If you aren’t an avid poker player, you may not have heard that the Department of Justice/FBI have recently take some very aggressive action against the game of poker as played through the internet. How aggressive? Well, just click on over to any one of FullTiltpoker, Pokerstars, or Absolutepoker and you’ll find the following notice.
It spells out the that these sites have been seized as part of a larger criminal legal action against these companies and the individuals who run them. They’re out for blood… and money of course.
Let’s start with a brief history of how this came to be. The internet was one of those advancements in technology that outstripped the law in place at the time. It may have been illegal for a casino to open shop under the rules of your state, but could citizens of a state be allowed to gamble on websites that were hosted in countries where these activities were legal?
The only law that really seemed to speak to this was an old 1950s law that said that people could not transmit wagers via phone or telegraph lines to keep people from calling Las Vegas to bet on this weekends game. Of course, the politicians soon remedied that. In 2006, Congress and the Bush Administration gave us the SAFE Port Act to increase harbor security and accountability. At the last minute, they added the Unlawful Internet Gambling Enforcement Act (UIGEA) to specifically say gambling on the internet was illegal and to outline stiff penalties to any financial institutions who processed checks from internet companies. It goes without saying, that this greatly enhanced our harbor security.
Clearly, the authors of the UIGEA decided that the easiest way to go after internet gambling operations was to attack their ability to pay their winnings to their clients. It makes sense from one point of view: if you can’t attack the website themselves because of jurisdiction, then attack the domestic link in the chain. From another point of view, it doesn’t make sense. Isn’t the whole problem with gambling that you’re going to lose? Why attack their ability to pay out winnings if losing was the issue?
At any rate, this bill changes the game of online poker. Suddenly people felt like they were criminals for playing. A lot of recreational players just left the game, which mean that the online games got a lot “tougher” as we poker players would term it. The biggest domestic poker site at the time, Party Poker, closed it’s doors in the US for fear of this law.
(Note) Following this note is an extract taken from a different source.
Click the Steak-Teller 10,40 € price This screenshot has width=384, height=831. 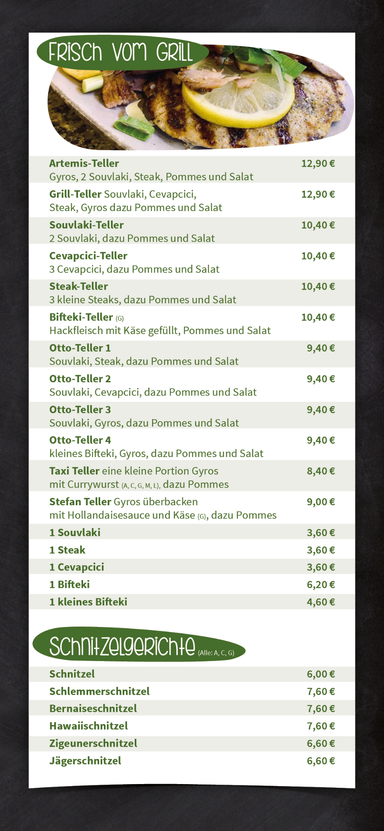coord(318,286)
But the UIGEA did not deter everyone. A new poker site, Full Tile Poker, stepped into the void left by Party Poker to become the biggest domestic site. As time passed and it was business as usual, the poker sites started to get more bold in their acquisition of customers. You couldn’t watch ESPN 2 for more than an hour without seeing an add like this one.
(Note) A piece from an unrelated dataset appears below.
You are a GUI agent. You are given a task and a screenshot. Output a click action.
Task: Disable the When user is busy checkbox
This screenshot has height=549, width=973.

Recently, 60 minutes ran a story about just how accepted the whole internet poker craze had become.
In this report, they even showed how all of these “illegal” companies and their executives routinely came to conventions in the United States, such as the World Series of Poker, to advertise.
The acceptance of these poker sites, and the fact that there were so many people playing online, was causing law makers to come under fire. The UIGEA caused a new political body to come into play, the Poker Player’s Alliance whose specific intention was to shape the legal environment for the game of poker. The PPA started making headway towards getting the UIGEA overturned. In 2009, Barney Frank stated that it was his intention to use the newly elected Democratic Congress to overturn the UIGEA, and he and Ron Paul introduced a bill to do just that.
This bill failed to become law, but the UIGEA continued to come under fire from Barney Frank and Ron Paul. They moved to stop the UIGEA from getting funded or enforced. There was a lot of talk coming out of Washington about legalizing online poker, and the poker community was increasingly confident that this was going to happen. So we were all a little surprised when the Department of Justice and Federal Bureau of Investigation unveiled the prosecution of online poker on Friday April 15th.
So now everyone knows the history of what brings us to where we are today. This latest government action impacts me personally. As a professional poker player, I often play online for low states to help gain experience in games that I am looking to move into. I figure, the more I can play, the better I’m going to get. I’ve not got $50 locked in Full Tilt that I can’t get access to, not to mention the lost opportunity of getting to sharpen my skills. All in all, though, I’m still doing just fine because I play poker in the physical world.
Some of my other poker playing friends have it much worse. One has $6000 locked into a site that she’s trying to get back. For other players out there, internet poker was their whole livelihood. They are, essentially, out of a job.
Yesterday I saw a poker player tweet, “Who is John Galt?” which is the rallying cry in Atlas Shrugged. I like that, but not as much as someone said on Friday when I was telling them what happened. “Don’t tread on me,” he said.
And that’s really what it comes down to. American was founded on the concepts of “Life, Liberty, and the Pursuit of Happiness.” The liberty and property of the poker community are under attack. I feel it’s time we took action. I’m asking everyone who is reading this post to join the Poker Player’s Alliance and to take an active interest in bringing an end to the government’s attack on our liberty. It’s simply absurd that European and Canadian poker players are sending us notes of sympathy for what our government is doing to us. Weren’t we supposed to be the most free people on Earth?
It’s high time we started to take back our rights. Please stand with me.